*Exercise goal*.
When a line of the records contains "will", copy it.
-*-
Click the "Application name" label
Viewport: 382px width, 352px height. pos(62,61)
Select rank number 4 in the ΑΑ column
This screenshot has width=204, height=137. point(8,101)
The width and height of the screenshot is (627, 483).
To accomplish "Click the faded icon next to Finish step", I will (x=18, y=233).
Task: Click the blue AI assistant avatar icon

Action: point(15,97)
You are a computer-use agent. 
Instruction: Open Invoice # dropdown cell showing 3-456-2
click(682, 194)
-*-
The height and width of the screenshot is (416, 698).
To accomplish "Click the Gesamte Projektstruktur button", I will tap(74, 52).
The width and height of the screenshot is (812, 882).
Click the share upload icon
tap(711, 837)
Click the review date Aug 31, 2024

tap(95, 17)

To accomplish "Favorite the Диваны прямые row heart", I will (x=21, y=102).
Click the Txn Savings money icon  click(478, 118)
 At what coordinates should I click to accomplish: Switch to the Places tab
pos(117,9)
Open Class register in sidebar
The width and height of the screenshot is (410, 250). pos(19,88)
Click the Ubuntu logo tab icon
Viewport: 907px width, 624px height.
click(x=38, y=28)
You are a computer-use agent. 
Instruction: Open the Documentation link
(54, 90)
-*-
*Solution to the exercise*.
To accomplish "Click the faded icon next to Finish step", I will (x=18, y=233).
To accomplish "Click the Gesamte Projektstruktur button", I will tap(74, 52).
To accomplish "Favorite the Диваны прямые row heart", I will (x=21, y=102).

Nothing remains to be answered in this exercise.